W przypadkach jednostronnych dystrakcji zakończenie procesu jest wówczas gdy osiągniemy przemieszczenie bródki na stronę przeciwną , wyrównanie szpary ustnej , a kąt żuchwy osiągnie zbliżony poziom do strony przeciwnej. Nadkorekcja jest kluczowa  u pacjentów rosnących ponieważ część żuchwy podlegająca dystrakcji nie podlega tak aktywnemu wzrostowi jak strona przeciwna . 103,104,103

Powikłania podczas osteodystracji żuchwy związane są z montażem urządzenia jka poluzowanie pinów , infekcje wokół pinów lub elementów przechodzących przez skórę.
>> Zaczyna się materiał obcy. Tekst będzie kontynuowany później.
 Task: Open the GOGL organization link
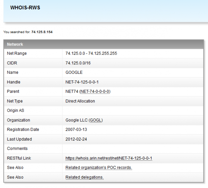click(x=96, y=120)
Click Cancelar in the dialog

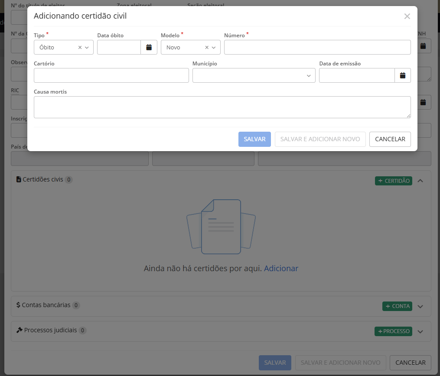tap(390, 139)
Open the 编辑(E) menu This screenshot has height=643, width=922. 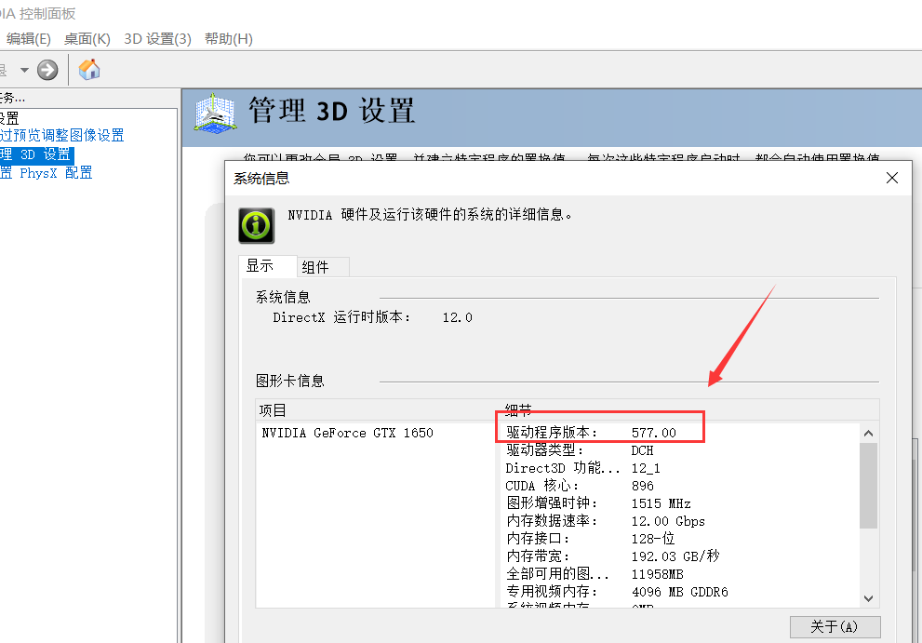tap(29, 38)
Problemy związane z tkankami miękkimi jak blizny przerostowe , infekcja tkanek lub powikłania związane z drogą dotarcia do kości jak przetoki ślinowe, porażenne nerwów. Powikłania związane z osteotomią ja porażenie – uszkodzenie nerwu trójdzielnego , uszkodzenie zawiązków zębów lub zębów , nieprawidłowa osteotomia. Problemy i powikłania podczas dystrakcji jak nieprawidłowy wektor dystrakcji lub brak zrost kostnego. Powikłania późne jak niewystarczająca dystrakcja lub nieprawidłowa pozycja odłamów.

 Stabilność leczenia przy pomocy osteogenezy dystrakcyjnej jest oceniana na około  6% zmniejszenia wymiaru na długość. W pierwszym roku dystrakcyjna żuchwa nie wykazuje znamiennego potencjału wzrostowego, natomiast w okresie ok 5 i 10 lat obserwowany jest znaczący wzrost.